### TASK TO COMPLETE:
Begin your copy at the line holding "The height and" and end it at the last line of the listing. Keep every line exact and leave out the pictures.

[[ EXTRACTED DATA, beginning ]]

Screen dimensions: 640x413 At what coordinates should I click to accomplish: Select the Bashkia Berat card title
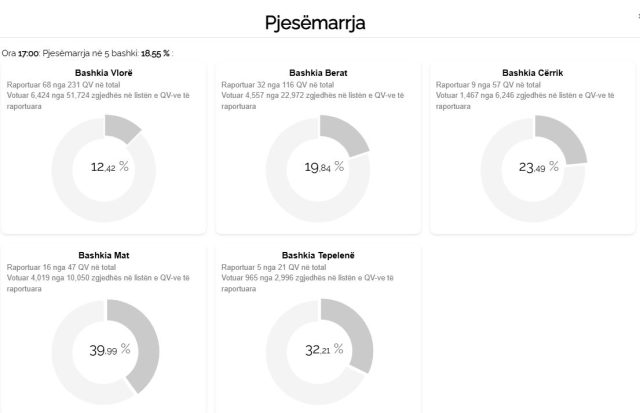click(x=318, y=73)
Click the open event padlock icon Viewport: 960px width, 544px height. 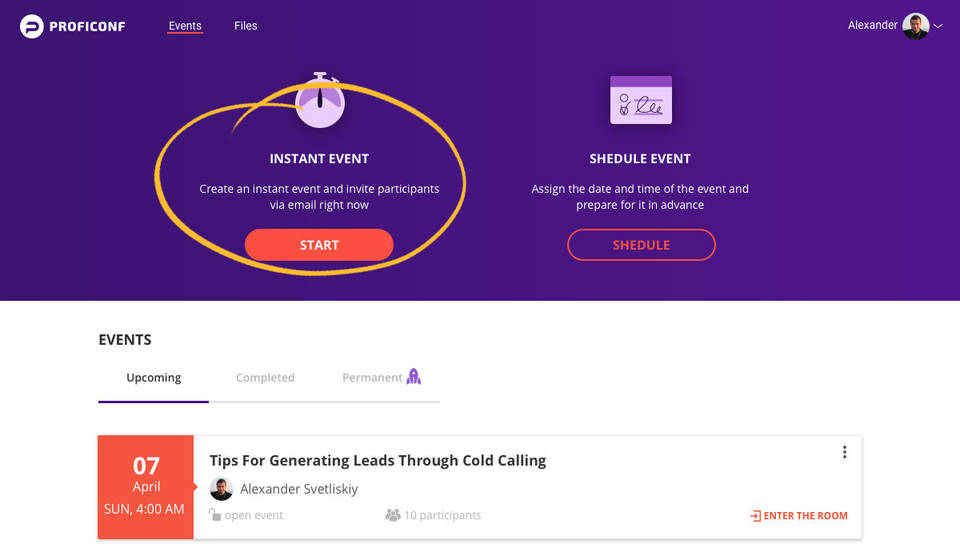[x=214, y=515]
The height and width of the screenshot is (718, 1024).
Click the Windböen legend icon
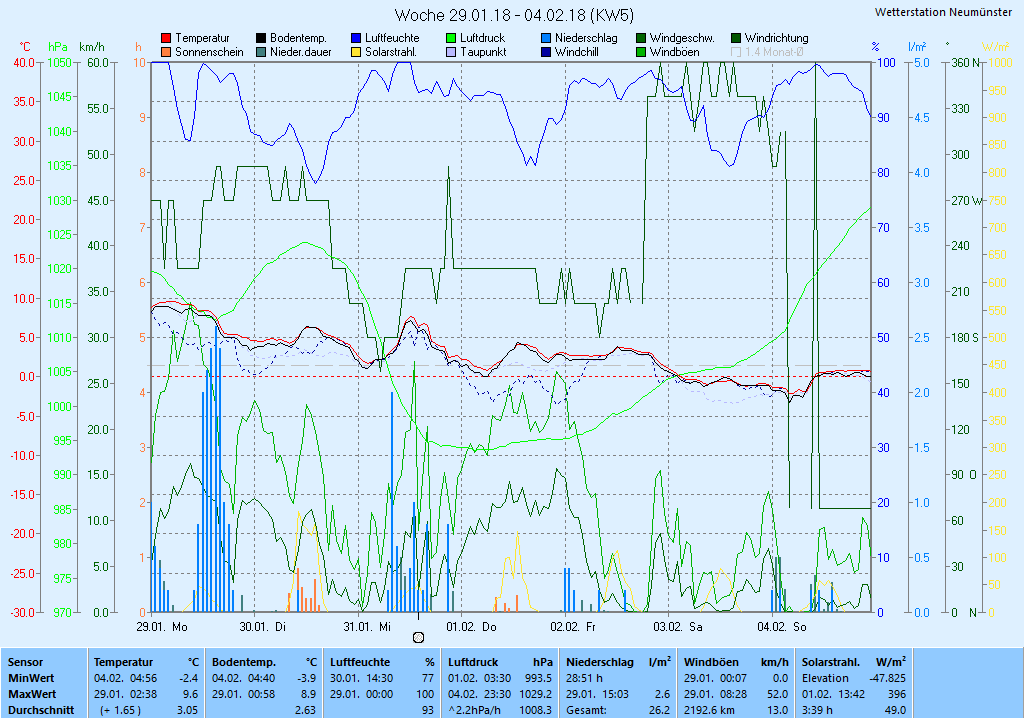(x=641, y=51)
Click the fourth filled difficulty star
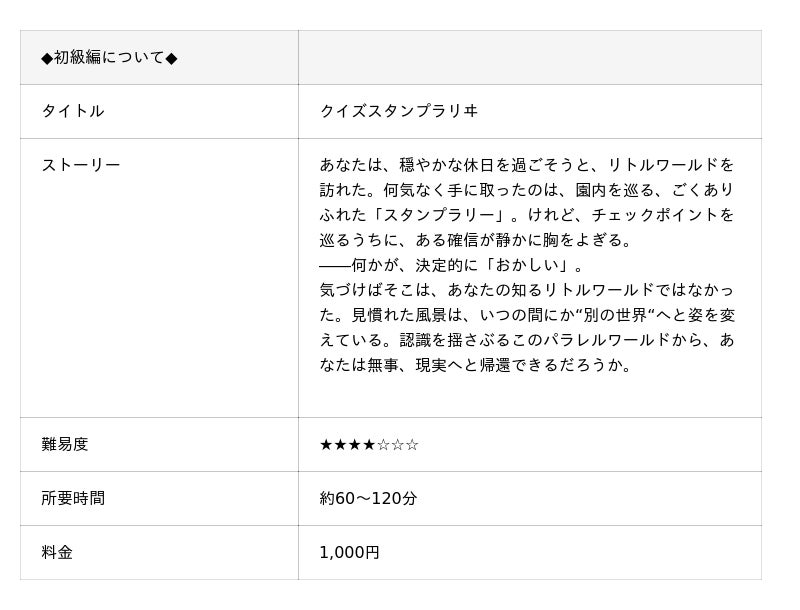 (x=369, y=444)

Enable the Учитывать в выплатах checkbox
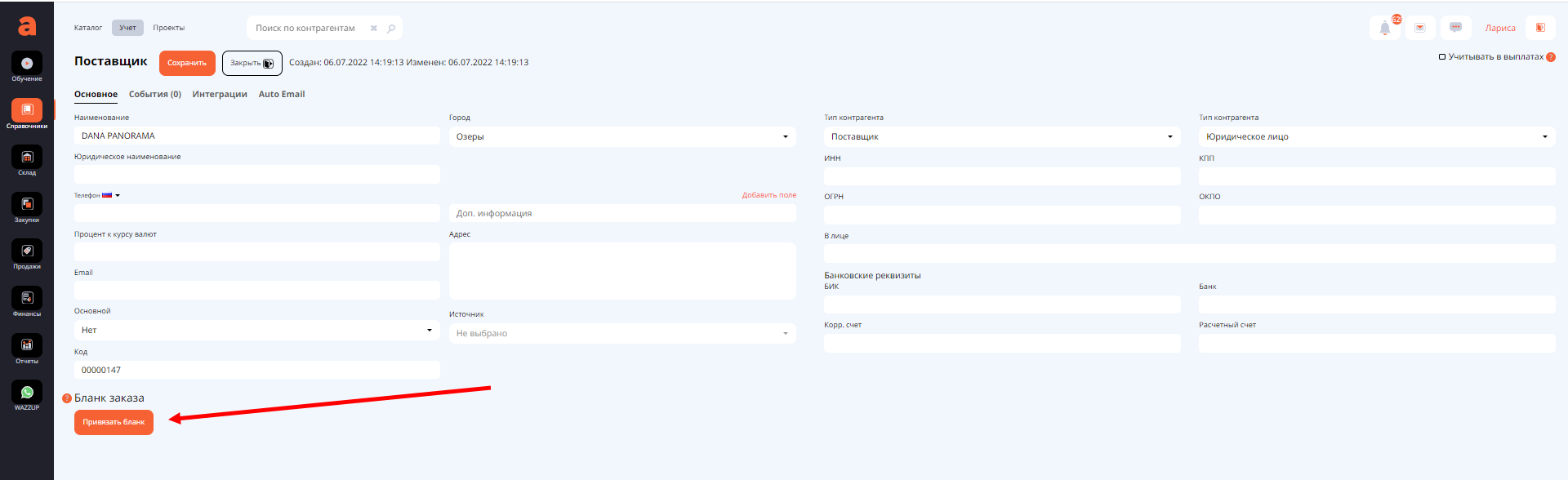(1442, 57)
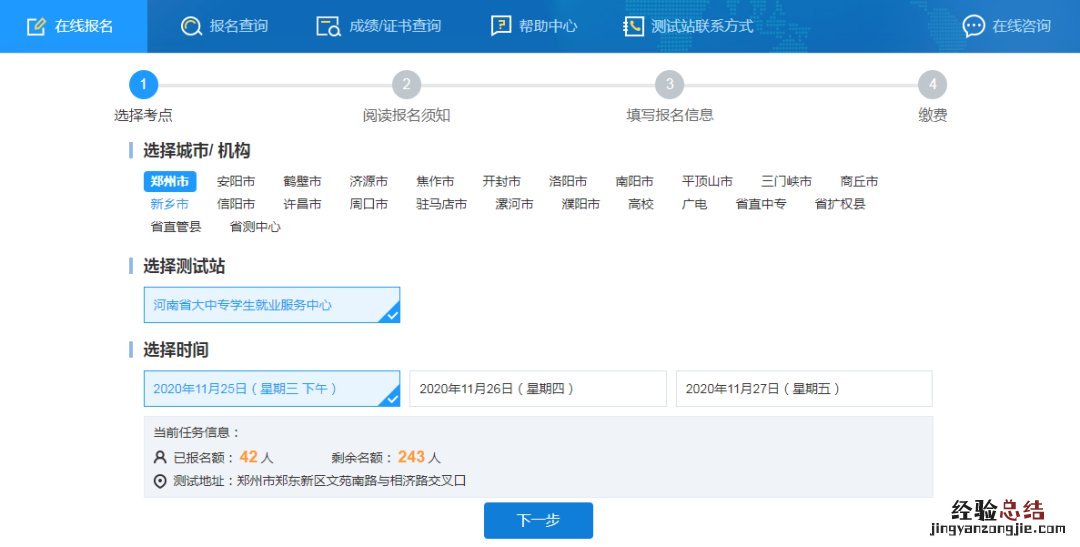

[[ EXTRACTED DATA, end ]]

### REPLY:
The height and width of the screenshot is (718, 1024).
Click the Windböen legend icon
(x=641, y=51)
Click the fourth filled difficulty star
 (x=369, y=444)

Enable the Учитывать в выплатах checkbox
(1442, 57)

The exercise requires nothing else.